Pork Tenderloin with Rosemary
This easy pork dish with a sauce made from pan drippings comes from Ann Playe of Northampton, Massachusetts.
- Total Time:
- Servings: 6
Source: Everyday Food, September 2005
- 3 tablespoons butter, melted
- 1 tablespoon olive oil
- 3 garlic cloves, minced
- 1 1/2 teaspoons dried rosemary, crumbled
- Coarse salt and ground pepper
- 2 small red onions, halved and cut lengthwise into 1/2-inch slices (2 cups)
- 2 pork tenderloins (3/4 to 1 pound each)

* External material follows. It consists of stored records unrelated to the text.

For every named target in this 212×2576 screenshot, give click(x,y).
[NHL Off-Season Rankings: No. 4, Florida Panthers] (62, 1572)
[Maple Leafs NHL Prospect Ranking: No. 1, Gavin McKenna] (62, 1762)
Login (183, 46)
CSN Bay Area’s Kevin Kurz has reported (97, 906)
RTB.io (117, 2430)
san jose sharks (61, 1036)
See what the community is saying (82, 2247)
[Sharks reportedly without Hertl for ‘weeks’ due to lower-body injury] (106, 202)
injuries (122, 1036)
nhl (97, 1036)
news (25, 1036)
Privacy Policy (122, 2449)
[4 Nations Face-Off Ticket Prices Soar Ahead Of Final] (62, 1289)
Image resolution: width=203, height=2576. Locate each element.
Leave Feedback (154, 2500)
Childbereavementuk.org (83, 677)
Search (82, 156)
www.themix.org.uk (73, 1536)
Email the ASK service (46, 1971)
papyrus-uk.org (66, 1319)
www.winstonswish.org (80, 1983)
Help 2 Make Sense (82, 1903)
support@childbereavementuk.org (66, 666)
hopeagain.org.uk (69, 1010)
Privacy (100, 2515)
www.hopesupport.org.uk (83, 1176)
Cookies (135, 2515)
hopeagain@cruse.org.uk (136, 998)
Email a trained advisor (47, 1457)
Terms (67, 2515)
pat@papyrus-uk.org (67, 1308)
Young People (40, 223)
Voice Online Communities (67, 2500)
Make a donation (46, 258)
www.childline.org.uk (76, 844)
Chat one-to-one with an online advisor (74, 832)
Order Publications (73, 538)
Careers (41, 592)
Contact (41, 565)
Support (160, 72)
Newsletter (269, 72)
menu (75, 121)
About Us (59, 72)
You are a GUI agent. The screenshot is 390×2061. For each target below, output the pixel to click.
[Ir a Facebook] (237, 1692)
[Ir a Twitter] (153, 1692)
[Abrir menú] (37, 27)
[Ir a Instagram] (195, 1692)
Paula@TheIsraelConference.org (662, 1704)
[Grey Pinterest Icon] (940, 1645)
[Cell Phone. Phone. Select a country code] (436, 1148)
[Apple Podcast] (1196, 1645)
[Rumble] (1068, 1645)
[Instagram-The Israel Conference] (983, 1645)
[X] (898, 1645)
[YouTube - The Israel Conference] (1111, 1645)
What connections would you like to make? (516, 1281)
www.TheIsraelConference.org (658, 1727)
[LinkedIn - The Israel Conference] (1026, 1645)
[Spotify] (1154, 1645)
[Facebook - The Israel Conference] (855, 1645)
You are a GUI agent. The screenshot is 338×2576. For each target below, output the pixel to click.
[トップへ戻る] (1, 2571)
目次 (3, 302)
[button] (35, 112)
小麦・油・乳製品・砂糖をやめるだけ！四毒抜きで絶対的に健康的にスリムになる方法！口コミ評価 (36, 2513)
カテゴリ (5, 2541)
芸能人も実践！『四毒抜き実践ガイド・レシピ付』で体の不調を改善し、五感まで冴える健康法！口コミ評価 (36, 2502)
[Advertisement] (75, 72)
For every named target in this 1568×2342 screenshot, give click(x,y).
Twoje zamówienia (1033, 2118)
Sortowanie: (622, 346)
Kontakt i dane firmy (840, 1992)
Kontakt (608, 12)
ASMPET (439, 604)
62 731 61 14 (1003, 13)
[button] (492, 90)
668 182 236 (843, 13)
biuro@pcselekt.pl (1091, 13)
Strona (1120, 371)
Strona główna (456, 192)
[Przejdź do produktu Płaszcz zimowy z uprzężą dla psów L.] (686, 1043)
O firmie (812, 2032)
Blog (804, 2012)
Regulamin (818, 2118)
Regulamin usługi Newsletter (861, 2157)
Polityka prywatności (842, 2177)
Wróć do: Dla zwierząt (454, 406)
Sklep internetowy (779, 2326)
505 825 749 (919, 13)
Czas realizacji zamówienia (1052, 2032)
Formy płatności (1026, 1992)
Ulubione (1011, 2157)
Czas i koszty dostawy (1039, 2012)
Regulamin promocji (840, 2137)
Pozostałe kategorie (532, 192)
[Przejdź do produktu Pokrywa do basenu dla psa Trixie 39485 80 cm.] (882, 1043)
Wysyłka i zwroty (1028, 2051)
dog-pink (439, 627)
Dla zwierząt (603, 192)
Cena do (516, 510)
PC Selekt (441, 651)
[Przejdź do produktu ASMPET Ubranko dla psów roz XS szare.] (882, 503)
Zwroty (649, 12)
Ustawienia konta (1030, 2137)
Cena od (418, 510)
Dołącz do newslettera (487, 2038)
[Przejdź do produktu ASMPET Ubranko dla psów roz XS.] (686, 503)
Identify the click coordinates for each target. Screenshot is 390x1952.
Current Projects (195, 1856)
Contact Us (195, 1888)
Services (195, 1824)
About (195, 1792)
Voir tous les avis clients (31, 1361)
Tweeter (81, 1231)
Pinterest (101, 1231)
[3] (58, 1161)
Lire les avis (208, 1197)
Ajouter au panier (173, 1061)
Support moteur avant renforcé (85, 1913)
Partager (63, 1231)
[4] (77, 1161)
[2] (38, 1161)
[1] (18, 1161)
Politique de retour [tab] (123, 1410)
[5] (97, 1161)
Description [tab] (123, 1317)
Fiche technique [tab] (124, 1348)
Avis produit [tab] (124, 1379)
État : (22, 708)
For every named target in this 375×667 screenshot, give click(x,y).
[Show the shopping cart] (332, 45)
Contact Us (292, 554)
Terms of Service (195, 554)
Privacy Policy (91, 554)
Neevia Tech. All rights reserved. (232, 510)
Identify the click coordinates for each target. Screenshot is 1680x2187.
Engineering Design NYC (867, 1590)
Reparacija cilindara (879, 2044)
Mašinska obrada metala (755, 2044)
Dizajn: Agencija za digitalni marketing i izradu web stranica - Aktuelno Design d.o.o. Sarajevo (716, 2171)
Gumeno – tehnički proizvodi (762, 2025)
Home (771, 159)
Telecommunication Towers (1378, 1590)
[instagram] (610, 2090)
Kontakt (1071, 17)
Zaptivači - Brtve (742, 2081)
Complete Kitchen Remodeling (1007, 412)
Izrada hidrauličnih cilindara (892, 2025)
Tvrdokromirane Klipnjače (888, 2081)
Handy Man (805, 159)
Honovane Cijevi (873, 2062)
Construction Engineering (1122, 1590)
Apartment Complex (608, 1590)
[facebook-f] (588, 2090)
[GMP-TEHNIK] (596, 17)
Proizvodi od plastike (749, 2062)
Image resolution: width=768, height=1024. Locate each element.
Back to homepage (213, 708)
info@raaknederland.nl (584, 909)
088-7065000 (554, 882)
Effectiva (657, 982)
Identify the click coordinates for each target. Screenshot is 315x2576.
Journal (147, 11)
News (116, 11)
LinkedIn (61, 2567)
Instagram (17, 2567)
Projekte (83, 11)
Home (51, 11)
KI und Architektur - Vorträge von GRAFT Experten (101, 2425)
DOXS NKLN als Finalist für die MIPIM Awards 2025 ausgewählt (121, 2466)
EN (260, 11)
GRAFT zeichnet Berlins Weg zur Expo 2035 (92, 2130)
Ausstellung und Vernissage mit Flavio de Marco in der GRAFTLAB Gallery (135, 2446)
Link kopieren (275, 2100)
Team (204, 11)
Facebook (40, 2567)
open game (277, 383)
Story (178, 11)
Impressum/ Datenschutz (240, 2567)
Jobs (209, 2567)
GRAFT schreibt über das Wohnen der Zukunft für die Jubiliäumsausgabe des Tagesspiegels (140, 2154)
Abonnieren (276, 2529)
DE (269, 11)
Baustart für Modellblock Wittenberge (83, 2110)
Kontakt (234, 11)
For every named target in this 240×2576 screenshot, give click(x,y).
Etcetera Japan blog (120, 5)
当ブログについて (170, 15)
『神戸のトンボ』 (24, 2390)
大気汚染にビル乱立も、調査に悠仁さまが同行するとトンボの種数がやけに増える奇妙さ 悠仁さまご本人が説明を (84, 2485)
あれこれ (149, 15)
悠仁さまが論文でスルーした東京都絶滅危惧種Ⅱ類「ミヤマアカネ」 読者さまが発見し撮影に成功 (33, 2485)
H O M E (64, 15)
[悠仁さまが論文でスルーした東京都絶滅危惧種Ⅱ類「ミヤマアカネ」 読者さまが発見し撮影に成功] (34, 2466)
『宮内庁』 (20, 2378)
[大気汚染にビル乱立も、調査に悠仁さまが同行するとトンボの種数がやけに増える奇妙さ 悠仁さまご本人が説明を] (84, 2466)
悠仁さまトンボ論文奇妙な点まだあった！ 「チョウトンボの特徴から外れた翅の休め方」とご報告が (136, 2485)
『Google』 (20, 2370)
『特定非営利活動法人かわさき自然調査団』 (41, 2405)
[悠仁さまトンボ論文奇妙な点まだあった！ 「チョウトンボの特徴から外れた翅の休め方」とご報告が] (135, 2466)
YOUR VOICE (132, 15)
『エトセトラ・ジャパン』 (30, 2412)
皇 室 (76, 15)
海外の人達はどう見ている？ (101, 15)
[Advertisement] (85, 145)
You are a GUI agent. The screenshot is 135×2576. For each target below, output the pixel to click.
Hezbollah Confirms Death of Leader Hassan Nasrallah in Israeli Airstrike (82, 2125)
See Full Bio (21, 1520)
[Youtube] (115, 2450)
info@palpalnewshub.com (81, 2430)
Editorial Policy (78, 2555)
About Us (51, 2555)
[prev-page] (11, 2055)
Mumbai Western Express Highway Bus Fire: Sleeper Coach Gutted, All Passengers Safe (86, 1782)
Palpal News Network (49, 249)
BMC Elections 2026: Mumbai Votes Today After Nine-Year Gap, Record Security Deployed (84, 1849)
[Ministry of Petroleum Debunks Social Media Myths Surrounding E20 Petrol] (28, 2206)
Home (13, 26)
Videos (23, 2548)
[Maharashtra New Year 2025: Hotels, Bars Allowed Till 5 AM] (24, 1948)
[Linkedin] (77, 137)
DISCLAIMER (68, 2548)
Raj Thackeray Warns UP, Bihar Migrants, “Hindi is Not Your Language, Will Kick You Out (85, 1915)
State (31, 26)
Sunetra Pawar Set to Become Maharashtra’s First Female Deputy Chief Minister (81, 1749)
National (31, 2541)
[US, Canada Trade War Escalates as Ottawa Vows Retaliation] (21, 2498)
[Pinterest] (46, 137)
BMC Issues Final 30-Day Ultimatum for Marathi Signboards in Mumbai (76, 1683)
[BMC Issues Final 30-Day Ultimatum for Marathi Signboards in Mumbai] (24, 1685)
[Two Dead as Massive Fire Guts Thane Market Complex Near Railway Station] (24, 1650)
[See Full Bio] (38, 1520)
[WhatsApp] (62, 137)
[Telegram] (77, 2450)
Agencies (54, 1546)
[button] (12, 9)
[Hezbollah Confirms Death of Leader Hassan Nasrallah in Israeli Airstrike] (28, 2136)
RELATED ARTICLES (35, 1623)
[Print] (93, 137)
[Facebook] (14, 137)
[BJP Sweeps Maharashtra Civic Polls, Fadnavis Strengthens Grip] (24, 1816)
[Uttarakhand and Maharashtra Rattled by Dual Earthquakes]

- 2 teaspoons all-purpose flour
- 1/4 cup Madeira
Preheat oven to 450 degrees. In a small bowl, stir together 1 tablespoon butter, oil, garlic, rosemary, 1 teaspoon salt, and 1/4 teaspoon pepper.
In a small, shallow roasting pan, toss onions with half the butter mixture; push to sides; place pork in center. Rub remaining butter mixture over pork. Roast 10 minutes.
Heat broiler; set rack 4 inches from heat. Broil until pork registers 155 degrees on an instant-read thermometer, 10 minutes. Remove pork from pan.
Whisk flour and remaining 2 tablespoons butter in a small bowl; set aside. Place roasting pan with onions over medium-high heat. Add 3/4 cup water; bring to a boil, stirring to loosen any browned bits. Add Madeira and flour mixture. Cook sauce, stirring, until slightly thickened, 3 to 5 minutes.
Slice pork 1/4 inch thick, and divide among plates; spoon sauce on top.